• [REQUIRED ACTIONS]
**1)** List the musical styles that the headline of the Spencer Day article says he will fuse.
**2)** Rewrite the rows from the line containing "You are a computer-use" down to the last row, both ends included, decreasing every coordinate in the answers by 23 and keeping the requests. Leave out the pictures.

Wednesday, December 03, 2008

Spencer Day: He's on his way

Utah native to sing fusion of jazz, cabaret, contemporary

By L. PIERCE CARSON
Register Staff Writer

Following a decade of musicmaking that took him from retirement homes in the desert to tony clubs in the Big Apple, Spencer Day is on the verge of a major breakthrough.

Not yet a household name, Day, at 30, continues to amaze audiences wherever he appears with incisive songwriting and heartfelt performances.

A surprise opener for Rufus Wainwright at the Napa Valley Opera House last March had a sold-out crowd on its feet cheering.

That performance so impressed the folks at the Opera House that they invited Day to return to perform an entire evening of his own music.

That performance is scheduled this coming Saturday night at 8.

This time around, the intense young singer/songwriter is bringing along a trio of top-drawer musicians to flesh out the arrangements.

Not only is Day  solicited to perform at gigs around the world — he’s just back from a pair of music festivals in Asia — he has just landed a recording contract with a major label. He’s already recorded a dozen of his slice-of-life compositions and is wrapping up the sound mix at the moment, preparing for release of his first full-length compact disc come spring. (His independently produced initial CD, which contains the bittersweet ballad, “Last Train to New Jersey,” is still in release.)

• [TASK INPUTS]

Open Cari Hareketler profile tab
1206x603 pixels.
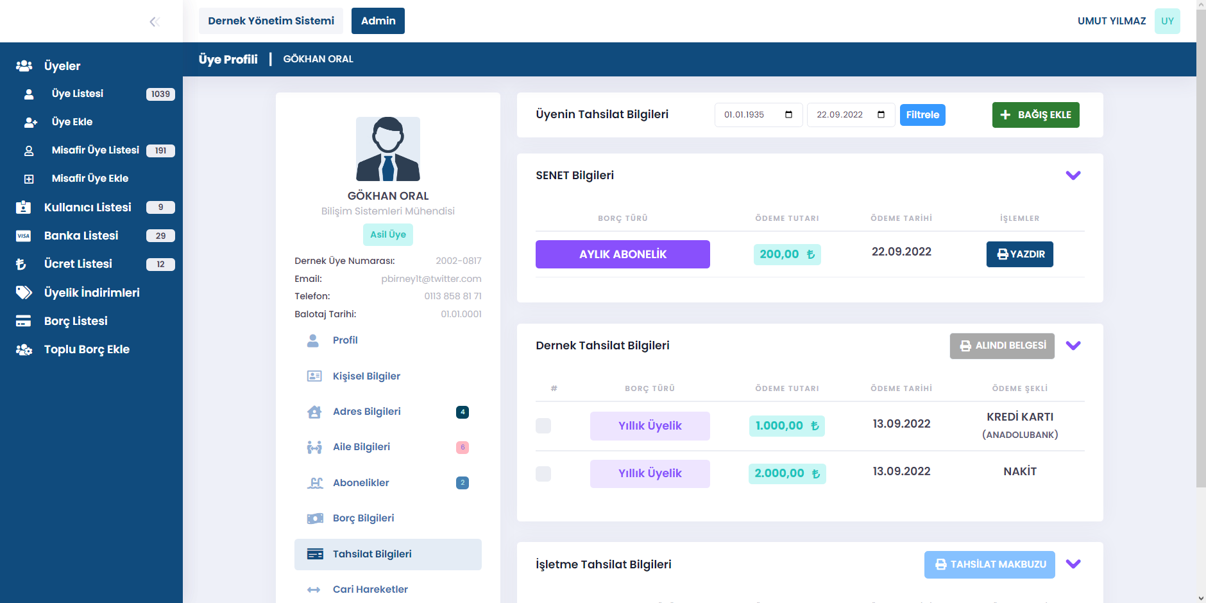(x=370, y=590)
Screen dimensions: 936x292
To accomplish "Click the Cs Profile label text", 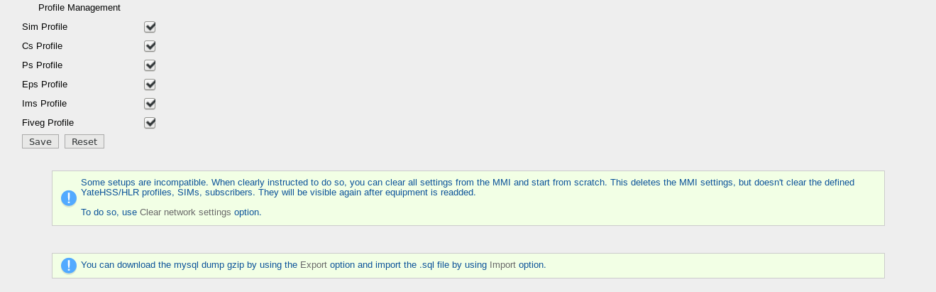I will pos(43,46).
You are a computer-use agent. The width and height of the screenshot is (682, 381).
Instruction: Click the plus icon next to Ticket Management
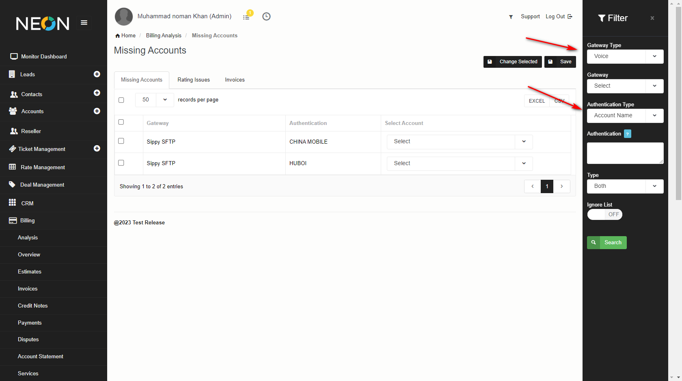click(x=97, y=149)
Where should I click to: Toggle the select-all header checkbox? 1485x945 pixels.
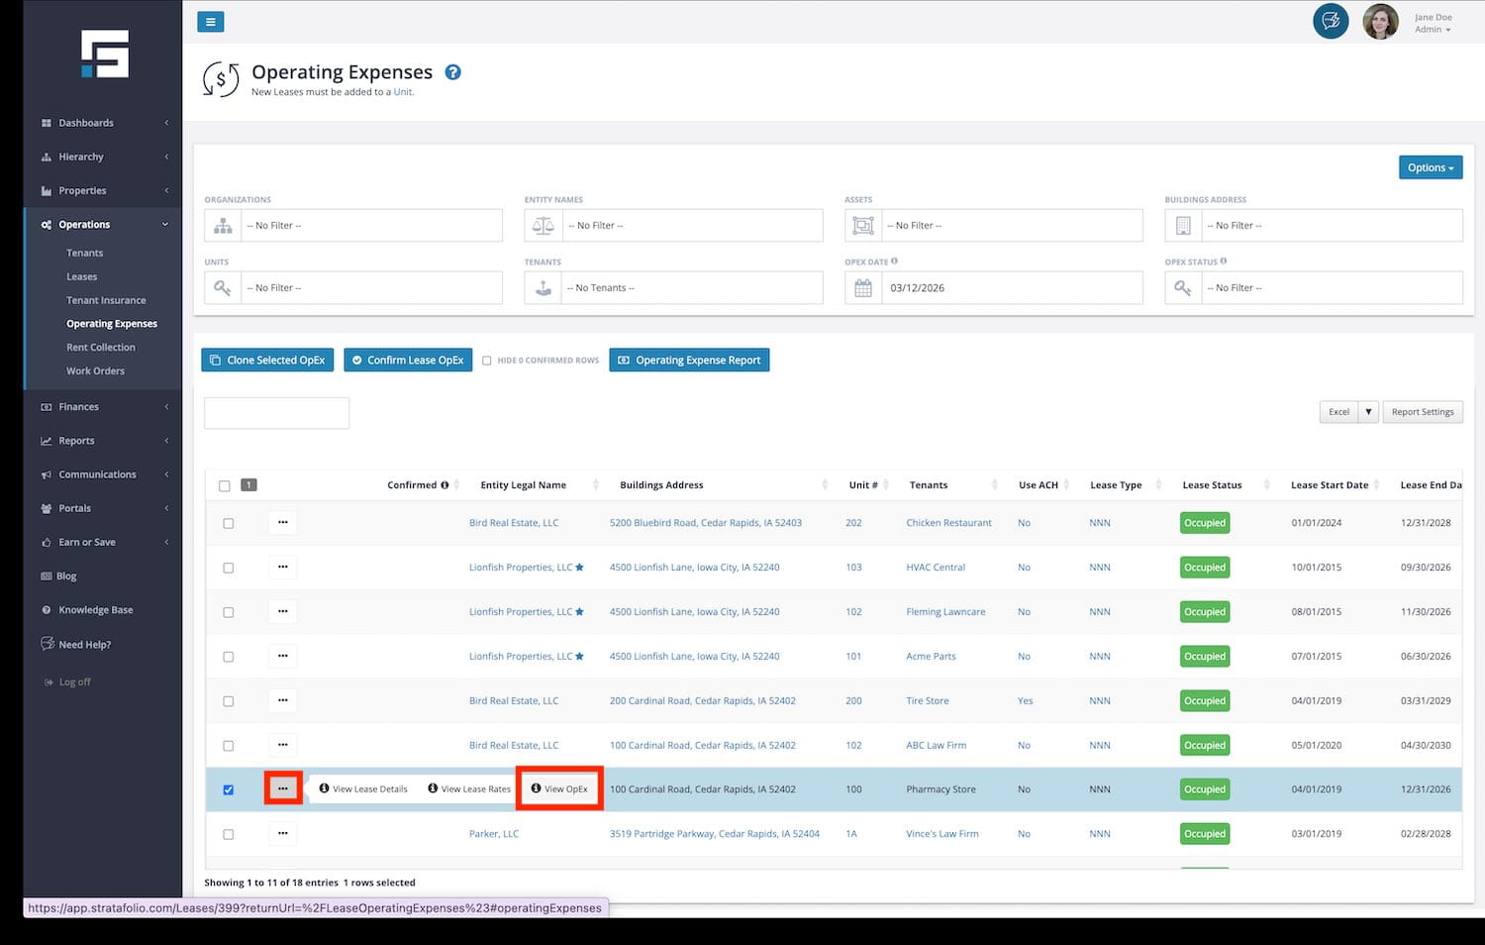coord(225,485)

• [RESPONSES FOR EACH TASK]
**1)** jazz, cabaret, contemporary

**2)**
You are a computer-use agent. The width and height of the screenshot is (682, 381).
Instruction: Click the plus icon next to Ticket Management
click(x=74, y=126)
Where should I click to: Toggle the select-all header checkbox? 1485x945 pixels.
coord(202,462)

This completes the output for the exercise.